With Bettie adding her knowledge of art and psychology, her photography skills, and her winning social ways to the conceptual base that I had initially developed, things moved quickly. It was the beginning of a productive eight year period that would lead us in many new creative directions. Much of our collaborative work can be seen in the website sections that follow.
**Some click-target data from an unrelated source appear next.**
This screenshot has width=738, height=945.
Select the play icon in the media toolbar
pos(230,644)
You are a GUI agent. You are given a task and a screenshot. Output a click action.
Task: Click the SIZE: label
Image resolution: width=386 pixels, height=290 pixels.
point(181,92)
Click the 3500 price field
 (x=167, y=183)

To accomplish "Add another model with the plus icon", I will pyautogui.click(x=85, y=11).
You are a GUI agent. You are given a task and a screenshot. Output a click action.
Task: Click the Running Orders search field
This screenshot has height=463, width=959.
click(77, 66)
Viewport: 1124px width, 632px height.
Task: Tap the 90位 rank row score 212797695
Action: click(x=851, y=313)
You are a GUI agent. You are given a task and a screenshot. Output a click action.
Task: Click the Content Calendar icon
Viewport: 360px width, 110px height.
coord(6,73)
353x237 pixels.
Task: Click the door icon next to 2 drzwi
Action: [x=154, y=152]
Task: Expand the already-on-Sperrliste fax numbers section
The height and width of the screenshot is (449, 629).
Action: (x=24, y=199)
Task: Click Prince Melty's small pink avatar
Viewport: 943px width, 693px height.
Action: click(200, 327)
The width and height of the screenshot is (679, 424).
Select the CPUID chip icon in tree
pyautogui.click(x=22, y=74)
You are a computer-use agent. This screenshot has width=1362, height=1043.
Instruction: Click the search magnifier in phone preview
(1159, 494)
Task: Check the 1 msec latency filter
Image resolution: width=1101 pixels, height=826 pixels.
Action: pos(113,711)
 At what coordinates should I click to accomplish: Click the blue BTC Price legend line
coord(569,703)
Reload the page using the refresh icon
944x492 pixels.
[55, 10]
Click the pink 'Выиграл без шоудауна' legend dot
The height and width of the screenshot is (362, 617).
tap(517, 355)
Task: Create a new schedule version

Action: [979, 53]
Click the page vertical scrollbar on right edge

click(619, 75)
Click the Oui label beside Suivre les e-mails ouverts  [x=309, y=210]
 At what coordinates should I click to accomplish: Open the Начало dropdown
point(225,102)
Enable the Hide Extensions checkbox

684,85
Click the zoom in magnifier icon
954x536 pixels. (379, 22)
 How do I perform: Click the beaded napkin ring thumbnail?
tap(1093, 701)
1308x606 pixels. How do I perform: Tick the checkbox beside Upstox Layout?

My partnership with Bettie ended around 1982. Although we moved in very different directions our earlier collaborative work often brought us back together. In 2018, the Polaroid portraits we made in Amsterdam bars in 1980 were exhibited in Holland and purchased by Gemeentearchief Amsterdam. Bettie had been ill but attended the exhibition opening. She died just a few weeks later.
Meeting Bettie, Washington D.C. - 1974
Bettie Ringma played an important role in my life, and it is amazing that the photograph of her below was taken at the exact moment we met in 1974 at an arts and crafts fair on the Washington Mall. I was asking people visiting the fair to select something that they particularly liked and add a written comment. Bettie chose a handcrafted necklace, and perhaps prophetically wrote “a chain of things that happen in life – are entangled.”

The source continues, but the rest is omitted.